Sir Ambrose Jermyn (1511 – 5 April 1577) of Rushbrooke, Suffolk, was an English courtier, magistrate and landowner.

==Origins==
Jermyn was the son of Sir Thomas Jermyn (died 1552) of Rushbrooke and Anne Spring, the eldest daughter of Thomas Spring of Lavenham, Suffolk.

==Career==
Jermyn inherited his father's Rushbrooke Hall estate following the elder Jermyn's death in 1552. A fervent Roman Catholic, he was knighted by Queen Mary I and served as a Justice of the Peace in Suffolk.
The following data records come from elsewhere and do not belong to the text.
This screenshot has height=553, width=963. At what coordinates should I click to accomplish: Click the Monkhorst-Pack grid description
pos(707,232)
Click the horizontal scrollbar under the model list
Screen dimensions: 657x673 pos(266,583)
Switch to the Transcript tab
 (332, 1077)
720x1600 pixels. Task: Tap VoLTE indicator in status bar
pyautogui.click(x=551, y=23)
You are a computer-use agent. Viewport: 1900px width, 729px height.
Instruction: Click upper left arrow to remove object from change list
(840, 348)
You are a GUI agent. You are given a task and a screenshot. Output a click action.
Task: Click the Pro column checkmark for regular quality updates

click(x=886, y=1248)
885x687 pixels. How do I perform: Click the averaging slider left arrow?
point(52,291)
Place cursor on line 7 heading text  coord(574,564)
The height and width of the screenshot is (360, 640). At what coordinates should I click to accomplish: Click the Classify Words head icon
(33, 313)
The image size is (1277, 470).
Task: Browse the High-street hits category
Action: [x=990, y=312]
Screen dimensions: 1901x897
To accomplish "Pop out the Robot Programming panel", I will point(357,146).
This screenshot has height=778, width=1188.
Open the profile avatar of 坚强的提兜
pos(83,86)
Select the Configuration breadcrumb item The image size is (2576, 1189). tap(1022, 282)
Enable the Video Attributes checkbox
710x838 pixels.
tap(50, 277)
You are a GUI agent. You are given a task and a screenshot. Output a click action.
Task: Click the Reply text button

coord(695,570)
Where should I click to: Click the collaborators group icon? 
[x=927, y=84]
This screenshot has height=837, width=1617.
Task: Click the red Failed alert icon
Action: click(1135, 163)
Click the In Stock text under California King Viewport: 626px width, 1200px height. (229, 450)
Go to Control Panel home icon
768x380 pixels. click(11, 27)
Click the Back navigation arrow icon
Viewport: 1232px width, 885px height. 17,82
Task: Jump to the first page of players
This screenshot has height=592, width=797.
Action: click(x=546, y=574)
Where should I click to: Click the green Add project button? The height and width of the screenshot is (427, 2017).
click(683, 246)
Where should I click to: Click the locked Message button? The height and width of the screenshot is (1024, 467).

In this role he was a notable prosecutor and persecutor of Protestants across East Anglia until the accession of Queen Elizabeth I. He served as Sheriff of Norfolk and Suffolk in 1558 and 1572.

==Marriage and children==
In 1538 Jermyn married Anne Heveningham, daughter of George Heveningham of Rushbrooke, and his wife Margaret, daughter of John Burgoyne, the couple had thirteen children, including:
- Robert Jermyn, eldest surviving son and heir, a Protestant magistrate. His will was proved in May 1577.
- John Jermyn, husband of Mary Tollemache, and father of Thomas Jermyn.
- Susan Jermyn, wife of Lyonell Tollemache of Helmingham Hall in Suffolk, and mother of Sir Lionel Tollemache, 1st Baronet (1562–c. 1620).